**Exercise directions:** In the records below, find every line that contains the string "blue" with the same case, and copy each of those lines.

+ + +

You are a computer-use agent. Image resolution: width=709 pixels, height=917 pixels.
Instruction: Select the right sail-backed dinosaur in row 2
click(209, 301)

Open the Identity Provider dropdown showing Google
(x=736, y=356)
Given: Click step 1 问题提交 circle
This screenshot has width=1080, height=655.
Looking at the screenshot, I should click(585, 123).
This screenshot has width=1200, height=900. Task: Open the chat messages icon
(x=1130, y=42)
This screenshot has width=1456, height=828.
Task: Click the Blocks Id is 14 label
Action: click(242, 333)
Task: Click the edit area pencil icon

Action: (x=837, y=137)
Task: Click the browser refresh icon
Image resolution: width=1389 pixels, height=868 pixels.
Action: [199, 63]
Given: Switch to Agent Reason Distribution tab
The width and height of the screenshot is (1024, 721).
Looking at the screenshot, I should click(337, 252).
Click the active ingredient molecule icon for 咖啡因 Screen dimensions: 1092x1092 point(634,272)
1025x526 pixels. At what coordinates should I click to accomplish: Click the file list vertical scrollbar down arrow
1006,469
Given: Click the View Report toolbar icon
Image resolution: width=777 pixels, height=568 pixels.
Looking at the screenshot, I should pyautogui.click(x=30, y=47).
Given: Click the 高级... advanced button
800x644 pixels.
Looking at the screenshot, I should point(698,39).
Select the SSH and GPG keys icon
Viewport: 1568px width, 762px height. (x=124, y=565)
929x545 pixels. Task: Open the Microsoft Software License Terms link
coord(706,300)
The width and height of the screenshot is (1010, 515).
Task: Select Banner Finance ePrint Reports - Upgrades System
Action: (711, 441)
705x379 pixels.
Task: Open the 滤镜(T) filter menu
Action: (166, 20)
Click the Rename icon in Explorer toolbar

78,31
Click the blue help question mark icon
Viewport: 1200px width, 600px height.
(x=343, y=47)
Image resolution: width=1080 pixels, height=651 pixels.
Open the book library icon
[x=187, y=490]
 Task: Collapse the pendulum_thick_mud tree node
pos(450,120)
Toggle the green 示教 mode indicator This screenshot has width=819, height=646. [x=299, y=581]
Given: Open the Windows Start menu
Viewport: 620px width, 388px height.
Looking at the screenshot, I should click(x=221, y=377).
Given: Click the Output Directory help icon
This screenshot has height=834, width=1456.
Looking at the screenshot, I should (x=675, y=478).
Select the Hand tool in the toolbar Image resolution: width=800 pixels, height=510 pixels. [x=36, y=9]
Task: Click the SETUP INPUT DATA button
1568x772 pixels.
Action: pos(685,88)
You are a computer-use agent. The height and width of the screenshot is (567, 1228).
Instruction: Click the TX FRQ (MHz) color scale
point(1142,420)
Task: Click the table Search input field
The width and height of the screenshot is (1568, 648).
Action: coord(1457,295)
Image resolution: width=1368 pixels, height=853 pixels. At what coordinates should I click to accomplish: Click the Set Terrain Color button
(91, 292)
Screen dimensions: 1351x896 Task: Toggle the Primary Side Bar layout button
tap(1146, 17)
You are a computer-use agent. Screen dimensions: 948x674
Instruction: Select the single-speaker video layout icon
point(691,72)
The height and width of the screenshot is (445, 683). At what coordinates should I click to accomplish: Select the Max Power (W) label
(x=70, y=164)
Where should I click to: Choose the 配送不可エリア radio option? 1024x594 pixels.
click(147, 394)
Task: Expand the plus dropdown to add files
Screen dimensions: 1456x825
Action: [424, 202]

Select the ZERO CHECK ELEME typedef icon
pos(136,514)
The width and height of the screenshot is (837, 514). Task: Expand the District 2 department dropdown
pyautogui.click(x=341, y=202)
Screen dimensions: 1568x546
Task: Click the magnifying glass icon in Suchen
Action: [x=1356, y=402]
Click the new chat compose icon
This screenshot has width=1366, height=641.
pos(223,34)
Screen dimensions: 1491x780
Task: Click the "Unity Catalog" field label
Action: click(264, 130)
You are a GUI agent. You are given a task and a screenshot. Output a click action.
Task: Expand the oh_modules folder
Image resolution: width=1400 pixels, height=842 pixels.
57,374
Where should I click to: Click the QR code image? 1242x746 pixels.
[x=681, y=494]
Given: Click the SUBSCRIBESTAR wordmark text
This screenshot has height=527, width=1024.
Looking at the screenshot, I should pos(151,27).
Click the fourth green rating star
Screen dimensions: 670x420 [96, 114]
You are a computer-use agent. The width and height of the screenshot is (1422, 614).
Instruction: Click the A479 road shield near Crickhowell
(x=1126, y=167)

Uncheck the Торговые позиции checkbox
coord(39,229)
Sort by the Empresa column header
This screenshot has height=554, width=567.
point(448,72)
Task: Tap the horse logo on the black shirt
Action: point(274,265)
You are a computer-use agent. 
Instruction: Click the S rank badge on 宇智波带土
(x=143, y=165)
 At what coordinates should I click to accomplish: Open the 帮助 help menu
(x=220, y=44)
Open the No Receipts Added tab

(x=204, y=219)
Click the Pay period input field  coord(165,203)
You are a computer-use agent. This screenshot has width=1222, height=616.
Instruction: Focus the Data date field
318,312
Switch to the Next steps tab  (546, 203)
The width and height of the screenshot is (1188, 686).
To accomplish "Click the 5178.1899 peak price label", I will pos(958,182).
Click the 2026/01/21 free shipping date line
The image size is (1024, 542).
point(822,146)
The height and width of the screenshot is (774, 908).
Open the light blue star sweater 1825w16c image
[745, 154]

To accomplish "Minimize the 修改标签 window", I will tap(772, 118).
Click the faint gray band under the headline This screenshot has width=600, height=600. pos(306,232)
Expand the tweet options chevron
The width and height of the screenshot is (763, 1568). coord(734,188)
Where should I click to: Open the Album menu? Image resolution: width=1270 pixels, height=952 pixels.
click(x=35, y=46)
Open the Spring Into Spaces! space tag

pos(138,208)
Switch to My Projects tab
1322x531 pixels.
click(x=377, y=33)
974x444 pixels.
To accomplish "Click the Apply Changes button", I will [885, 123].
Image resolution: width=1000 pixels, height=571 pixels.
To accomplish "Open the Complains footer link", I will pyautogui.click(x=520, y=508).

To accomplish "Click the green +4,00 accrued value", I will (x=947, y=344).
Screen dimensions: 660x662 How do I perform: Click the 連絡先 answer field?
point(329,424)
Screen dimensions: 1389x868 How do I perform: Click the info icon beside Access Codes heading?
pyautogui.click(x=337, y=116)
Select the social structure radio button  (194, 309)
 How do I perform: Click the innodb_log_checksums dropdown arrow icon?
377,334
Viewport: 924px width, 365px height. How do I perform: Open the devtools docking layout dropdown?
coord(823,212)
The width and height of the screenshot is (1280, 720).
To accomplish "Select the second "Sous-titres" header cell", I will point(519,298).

+ + +

**Written response:**
Click the blue help question mark icon
Open the light blue star sweater 1825w16c image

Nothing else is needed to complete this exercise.